New Delhi: The Election Commission of India, or EC, on Tuesday announced one-day polls in Rajasthan, Madhya Pradesh, Delhi and Mizoram and a two-phased election in Chhattisgarh, thus setting the stage for the general elections due next year.
It, however, deferred a decision on holding assembly elections in Jammu and Kashmir, or J&K, which is under President’s rule.
The polls will be held on 14 and 20 November in Chhattisgarh, on 25 November in Madhya Pradesh and Mizoram and on 29 November in Delhi. Rajasthan will go to polls on 4 December.
Counting of votes in all these states will take place on 8 December.
With the next Lok Sabha elections due sometime early next year, these assembly elections are expected to determine which way the wind blows.
The EC, which announced the poll dates, however, didn’t indicate whether elections in J&K would be held before the expiry of President’s rule on 10 January. “We are yet to take a decision on Jammu and Kashmir. We are still assessing the situation there,” chief election commissioner N Gopalaswami said.
Speculations are rife about differences among the election commissioners regarding polls in J&K.
The Bharatiya Janata Party, or BJP, meanwhile, has demanded that elections in J&K be held at the earliest.
“It is very intriguing since the Congress had earlier said it would go with whatever the EC decides and now one does not know whether elections here are not being held because of inadequate security or divisions within the EC. As for the other states, BJP welcomes the poll dates and is fully prepared for elections,” said BJP general secretary Arun Jaitely.
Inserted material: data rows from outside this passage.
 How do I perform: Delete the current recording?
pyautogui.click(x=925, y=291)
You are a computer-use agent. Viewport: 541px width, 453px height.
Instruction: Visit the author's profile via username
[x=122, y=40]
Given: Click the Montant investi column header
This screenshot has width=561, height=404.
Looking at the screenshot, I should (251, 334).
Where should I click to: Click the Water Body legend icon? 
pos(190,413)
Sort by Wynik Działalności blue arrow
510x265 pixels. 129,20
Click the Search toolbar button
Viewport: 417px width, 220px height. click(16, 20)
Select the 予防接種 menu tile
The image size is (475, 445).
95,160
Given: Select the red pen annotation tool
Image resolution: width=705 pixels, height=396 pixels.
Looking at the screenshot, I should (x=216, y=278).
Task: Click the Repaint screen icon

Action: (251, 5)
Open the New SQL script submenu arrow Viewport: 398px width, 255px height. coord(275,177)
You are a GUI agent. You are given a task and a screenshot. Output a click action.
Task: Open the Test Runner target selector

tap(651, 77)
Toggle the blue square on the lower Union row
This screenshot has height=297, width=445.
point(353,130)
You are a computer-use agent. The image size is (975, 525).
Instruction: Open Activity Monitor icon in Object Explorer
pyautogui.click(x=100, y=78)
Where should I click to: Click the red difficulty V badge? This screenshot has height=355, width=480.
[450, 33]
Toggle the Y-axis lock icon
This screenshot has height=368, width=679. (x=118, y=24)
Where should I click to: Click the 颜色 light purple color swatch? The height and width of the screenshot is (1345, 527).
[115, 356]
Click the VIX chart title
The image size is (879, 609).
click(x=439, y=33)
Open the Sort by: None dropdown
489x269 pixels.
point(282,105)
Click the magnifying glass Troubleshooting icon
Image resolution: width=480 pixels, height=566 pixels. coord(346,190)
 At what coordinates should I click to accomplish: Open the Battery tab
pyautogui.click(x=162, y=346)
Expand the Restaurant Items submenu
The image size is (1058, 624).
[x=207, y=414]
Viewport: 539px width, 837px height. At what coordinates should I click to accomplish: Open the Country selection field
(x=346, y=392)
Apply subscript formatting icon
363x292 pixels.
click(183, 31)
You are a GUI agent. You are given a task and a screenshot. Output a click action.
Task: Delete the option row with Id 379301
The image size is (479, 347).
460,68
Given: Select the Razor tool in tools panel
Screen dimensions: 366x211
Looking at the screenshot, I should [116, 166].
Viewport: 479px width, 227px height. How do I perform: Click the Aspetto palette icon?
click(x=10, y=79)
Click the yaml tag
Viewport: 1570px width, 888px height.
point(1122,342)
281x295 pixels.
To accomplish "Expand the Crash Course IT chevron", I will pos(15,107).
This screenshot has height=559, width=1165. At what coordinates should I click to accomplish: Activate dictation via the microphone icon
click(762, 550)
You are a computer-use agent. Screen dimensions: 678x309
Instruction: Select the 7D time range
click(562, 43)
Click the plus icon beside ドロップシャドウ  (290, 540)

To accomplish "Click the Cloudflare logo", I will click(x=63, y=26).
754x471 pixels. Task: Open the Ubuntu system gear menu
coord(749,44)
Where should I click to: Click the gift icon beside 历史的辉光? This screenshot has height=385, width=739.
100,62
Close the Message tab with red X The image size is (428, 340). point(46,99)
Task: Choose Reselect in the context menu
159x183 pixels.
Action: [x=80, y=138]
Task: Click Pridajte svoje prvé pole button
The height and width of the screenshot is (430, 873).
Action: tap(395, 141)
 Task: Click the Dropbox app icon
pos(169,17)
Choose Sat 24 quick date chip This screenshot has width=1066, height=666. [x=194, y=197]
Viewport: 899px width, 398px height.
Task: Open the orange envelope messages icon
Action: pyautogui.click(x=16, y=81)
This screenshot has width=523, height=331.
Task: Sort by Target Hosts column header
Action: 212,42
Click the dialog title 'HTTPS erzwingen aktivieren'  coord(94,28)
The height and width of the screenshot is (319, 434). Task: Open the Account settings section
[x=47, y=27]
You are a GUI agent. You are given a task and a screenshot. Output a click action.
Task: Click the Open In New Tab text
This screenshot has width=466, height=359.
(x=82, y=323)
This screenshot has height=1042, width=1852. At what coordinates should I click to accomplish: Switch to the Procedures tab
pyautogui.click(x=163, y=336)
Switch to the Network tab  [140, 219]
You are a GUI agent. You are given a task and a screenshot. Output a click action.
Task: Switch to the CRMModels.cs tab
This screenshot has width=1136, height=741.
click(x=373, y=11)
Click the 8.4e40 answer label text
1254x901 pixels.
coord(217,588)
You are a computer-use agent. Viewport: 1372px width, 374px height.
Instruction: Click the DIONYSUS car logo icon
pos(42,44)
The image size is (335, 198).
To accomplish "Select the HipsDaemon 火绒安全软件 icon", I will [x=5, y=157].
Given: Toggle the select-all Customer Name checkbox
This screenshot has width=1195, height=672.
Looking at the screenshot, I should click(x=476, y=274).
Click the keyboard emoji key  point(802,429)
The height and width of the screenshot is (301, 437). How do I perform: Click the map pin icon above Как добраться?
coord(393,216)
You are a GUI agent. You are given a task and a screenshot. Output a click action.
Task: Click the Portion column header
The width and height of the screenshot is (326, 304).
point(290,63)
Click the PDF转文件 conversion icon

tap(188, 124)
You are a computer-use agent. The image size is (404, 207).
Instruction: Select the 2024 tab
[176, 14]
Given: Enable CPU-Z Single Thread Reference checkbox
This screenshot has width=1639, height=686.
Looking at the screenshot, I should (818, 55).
The Congress also welcomed the announcement of poll dates and said it, too, was geared up for polls. “We welcome the announcement. We are fully prepared and would go the electorate with our achievements,” Congress spokesman Manish Tewari said. He also said it was up to the EC to decide whether or not the situation in J&K was conducive for holding elections.
Elections in states like Rajasthan, Madhya Pradesh and Delhi are believed to be crucial since they have traditionally been two-party states with either the Congress or the BJP holding the reins. Mayawati’s Bahujan Samaj Party, or BSP, however, is expected to play the role of a significant third force for the first time--this time around. Incidentally, the BSP is the only party which has already named its candidates for the elections, unlike the Congress and BJP which are yet to come out with their list of candidates.
The BSP has said it will contest from all assembly seats in these five states and has declared its candidates for 190 of a total 200 assembly constituencies in Rajasthan, 66 of Delhi’s 70 assembly seats and 62 of Madhya Pradesh’s 230.
“The BSP is going to be a crucial factor in these elections and it will split the Congress’ votes. According to my calculations, in Delhi alone it will deprive the Congress of almost 17 seats. However, I do not believe that these elections will impact or determine the general elections since the issues at state and national elections are very different. Further, Lok Sabha elections are only in March and several things might change by then,” said Bidyut Chakrabarty, professor at the department of political science at Delhi University.
These elections are particularly crucial for the Congress which saw the tide turn against it when it lost 12 state elections since it assumed power at the Centre in 2004, including key states such as Karnataka, Gujarat, Uttar Pradesh, Bihar, Jharkhand, Uttarakhand and Himachal Pradesh.
Currently, while BJP rules Rajasthan, Madhya Pradesh and Chhattisgarh, Congress has been in power in Delhi for two terms and the Mizo National Front government is in power Mizoram.
The model code of conduct for these elections, conveyed to all political parties, comes into force immediately. The EC has sent a revised list of instructions regarding elections to the ministry of home affairs, state chief secretaries and the chief electoral officers of states.